**CHALLENGE:**
Arrange the lines from the line with "Image resolution: width=411" to the line with "(x=872, y=488)" as a numbered list, skipping any blank lines. Leave the pictures out.

**EXTRACTED INFORMATION:**
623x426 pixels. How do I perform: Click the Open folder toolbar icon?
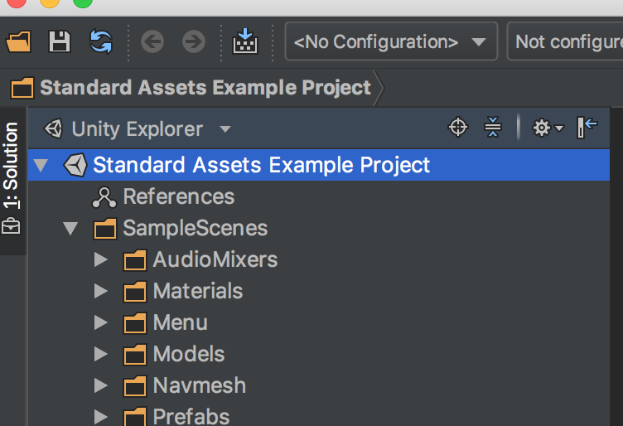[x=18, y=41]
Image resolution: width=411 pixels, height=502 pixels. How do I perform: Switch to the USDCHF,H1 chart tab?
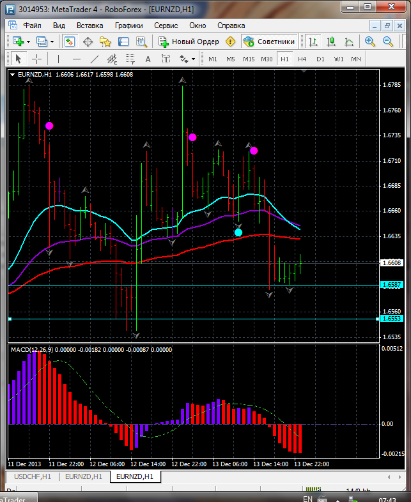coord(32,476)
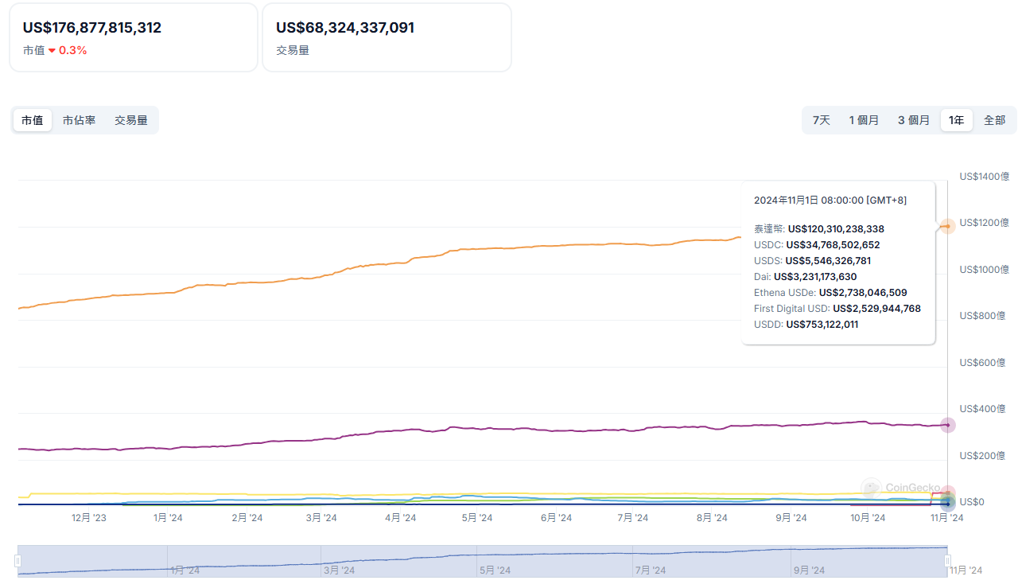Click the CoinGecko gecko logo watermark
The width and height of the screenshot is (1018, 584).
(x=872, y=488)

--

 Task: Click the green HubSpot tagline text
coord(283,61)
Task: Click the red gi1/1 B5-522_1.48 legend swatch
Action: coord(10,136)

**FULL OUTPUT:**
1. Image resolution: width=411 pixels, height=502 pixels. How do I perform: Switch to the USDCHF,H1 chart tab?
2. coord(32,476)
3. Click the CoinGecko gecko logo watermark
4. The width and height of the screenshot is (1018, 584).
5. (x=872, y=488)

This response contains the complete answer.